TASK INSTRUCTIONS: Search the listing for the word "computer" and return each line that contains it.

DATA EXCERPTS:
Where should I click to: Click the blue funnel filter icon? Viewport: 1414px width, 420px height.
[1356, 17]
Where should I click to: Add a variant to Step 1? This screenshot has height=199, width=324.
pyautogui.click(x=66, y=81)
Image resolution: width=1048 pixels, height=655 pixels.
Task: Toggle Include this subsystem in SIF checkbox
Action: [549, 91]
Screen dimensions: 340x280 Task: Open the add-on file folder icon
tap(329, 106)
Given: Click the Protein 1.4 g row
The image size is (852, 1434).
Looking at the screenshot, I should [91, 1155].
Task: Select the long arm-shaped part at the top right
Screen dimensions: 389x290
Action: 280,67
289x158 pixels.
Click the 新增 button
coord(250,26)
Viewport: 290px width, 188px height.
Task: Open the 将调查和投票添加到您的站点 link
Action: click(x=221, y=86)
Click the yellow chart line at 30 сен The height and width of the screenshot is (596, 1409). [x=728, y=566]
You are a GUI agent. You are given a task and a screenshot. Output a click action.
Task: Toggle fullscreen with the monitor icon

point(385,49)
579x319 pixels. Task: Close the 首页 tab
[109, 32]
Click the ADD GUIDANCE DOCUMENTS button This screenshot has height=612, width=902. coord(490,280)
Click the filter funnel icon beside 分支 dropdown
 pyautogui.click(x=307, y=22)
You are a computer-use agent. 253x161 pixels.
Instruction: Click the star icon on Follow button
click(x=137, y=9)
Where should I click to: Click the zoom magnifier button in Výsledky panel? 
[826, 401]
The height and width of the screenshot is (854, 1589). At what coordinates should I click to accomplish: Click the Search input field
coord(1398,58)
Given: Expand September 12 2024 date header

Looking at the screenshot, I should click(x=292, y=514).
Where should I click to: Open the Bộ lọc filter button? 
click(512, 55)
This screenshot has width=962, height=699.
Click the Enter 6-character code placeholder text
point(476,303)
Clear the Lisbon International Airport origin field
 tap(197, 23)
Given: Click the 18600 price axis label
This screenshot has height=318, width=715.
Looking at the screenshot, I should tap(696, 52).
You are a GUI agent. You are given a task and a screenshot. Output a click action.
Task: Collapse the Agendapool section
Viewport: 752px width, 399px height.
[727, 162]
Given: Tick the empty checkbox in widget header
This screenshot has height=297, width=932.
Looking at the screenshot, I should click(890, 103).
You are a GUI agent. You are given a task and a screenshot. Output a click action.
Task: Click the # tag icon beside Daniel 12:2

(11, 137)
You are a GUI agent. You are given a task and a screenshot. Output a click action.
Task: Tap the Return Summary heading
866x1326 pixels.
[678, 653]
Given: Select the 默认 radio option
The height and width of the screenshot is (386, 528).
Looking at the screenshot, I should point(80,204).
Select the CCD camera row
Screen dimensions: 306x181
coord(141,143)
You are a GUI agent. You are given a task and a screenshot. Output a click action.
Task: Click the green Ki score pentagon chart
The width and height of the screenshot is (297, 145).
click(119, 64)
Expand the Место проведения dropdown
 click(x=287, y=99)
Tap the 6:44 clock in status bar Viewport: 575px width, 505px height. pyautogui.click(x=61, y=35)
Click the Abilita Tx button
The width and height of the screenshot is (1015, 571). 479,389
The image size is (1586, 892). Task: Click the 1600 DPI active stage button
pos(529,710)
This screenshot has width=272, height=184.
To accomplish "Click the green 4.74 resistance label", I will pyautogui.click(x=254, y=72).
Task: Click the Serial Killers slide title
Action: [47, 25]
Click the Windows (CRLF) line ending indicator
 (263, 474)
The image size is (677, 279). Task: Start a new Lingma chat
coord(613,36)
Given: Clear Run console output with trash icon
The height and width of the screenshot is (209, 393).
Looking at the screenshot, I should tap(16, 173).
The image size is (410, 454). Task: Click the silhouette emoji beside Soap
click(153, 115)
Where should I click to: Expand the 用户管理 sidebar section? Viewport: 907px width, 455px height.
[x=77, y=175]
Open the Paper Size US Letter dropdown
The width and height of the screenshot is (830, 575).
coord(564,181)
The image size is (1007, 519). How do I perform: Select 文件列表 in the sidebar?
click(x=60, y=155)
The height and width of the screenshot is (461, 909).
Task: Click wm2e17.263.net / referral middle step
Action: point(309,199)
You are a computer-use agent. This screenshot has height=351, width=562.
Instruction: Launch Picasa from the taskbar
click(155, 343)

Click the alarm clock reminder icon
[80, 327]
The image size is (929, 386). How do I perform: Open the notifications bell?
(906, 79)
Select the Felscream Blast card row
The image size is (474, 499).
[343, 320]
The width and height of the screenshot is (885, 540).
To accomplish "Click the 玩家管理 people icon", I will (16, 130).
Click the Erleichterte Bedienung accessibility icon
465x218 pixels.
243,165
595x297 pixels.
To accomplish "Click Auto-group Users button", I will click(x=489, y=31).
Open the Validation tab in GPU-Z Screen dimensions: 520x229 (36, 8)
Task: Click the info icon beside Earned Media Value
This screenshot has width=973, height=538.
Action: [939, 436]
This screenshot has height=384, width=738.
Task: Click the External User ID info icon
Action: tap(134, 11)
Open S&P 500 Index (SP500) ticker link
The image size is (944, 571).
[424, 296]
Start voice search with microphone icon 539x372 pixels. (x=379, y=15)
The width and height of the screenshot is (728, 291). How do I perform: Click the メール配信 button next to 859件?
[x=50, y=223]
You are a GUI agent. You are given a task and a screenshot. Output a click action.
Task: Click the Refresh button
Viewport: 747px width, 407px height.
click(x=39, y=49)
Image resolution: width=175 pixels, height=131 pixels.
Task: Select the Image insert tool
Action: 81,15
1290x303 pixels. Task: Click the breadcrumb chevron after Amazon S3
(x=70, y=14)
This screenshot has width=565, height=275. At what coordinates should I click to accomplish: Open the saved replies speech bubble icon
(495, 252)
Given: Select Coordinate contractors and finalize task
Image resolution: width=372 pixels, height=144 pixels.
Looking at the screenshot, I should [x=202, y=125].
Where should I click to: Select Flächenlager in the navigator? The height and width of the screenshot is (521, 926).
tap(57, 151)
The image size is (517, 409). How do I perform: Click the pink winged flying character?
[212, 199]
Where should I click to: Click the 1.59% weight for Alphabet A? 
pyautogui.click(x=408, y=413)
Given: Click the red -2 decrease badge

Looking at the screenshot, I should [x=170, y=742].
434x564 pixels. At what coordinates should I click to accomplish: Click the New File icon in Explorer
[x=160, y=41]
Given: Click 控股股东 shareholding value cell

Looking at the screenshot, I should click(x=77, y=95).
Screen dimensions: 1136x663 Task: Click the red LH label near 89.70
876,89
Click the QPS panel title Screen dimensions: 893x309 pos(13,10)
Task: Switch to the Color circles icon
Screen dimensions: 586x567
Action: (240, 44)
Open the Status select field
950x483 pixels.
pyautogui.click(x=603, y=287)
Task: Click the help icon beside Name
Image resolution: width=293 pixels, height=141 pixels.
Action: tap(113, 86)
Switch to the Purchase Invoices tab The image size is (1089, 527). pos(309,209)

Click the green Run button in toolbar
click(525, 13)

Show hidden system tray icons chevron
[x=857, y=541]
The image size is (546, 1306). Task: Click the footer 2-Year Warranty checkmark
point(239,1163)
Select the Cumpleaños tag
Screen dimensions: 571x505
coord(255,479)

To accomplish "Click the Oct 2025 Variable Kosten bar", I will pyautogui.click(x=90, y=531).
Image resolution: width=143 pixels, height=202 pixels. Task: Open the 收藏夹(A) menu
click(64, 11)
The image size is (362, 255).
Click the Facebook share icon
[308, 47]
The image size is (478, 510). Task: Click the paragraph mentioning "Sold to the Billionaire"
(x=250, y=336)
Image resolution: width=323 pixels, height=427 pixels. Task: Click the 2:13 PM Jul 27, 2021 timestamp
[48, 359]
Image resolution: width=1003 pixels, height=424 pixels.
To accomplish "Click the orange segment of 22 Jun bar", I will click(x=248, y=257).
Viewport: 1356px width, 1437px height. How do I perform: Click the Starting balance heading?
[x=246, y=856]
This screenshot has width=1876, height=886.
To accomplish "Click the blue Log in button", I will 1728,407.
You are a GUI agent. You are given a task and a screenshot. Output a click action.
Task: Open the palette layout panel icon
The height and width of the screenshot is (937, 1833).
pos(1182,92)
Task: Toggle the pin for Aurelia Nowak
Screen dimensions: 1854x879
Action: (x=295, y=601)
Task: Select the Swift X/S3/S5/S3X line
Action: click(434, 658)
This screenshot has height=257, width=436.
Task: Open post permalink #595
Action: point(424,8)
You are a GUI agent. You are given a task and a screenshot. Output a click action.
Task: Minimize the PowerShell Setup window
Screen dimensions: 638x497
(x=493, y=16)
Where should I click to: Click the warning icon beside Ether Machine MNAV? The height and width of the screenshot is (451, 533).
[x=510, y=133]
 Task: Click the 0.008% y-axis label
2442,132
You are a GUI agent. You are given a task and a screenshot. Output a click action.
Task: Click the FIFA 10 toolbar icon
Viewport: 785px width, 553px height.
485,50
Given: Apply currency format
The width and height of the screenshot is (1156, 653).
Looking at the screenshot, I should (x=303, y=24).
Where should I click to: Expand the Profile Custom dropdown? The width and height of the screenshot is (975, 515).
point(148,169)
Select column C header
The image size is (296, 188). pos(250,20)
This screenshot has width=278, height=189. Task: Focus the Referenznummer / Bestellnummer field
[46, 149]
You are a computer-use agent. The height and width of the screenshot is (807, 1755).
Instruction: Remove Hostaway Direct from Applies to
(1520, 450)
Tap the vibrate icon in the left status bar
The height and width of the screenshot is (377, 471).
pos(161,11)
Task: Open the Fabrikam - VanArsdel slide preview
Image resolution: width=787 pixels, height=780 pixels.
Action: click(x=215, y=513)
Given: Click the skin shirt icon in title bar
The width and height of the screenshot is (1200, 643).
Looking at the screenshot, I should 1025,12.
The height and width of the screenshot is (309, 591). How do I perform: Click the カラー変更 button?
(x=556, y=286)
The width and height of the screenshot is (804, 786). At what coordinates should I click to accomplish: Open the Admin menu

OUTPUT OF THE TASK:
You are a computer-use agent. 253x161 pixels.
You are a computer-use agent. This screenshot has height=351, width=562.
You are a computer-use agent. The height and width of the screenshot is (807, 1755).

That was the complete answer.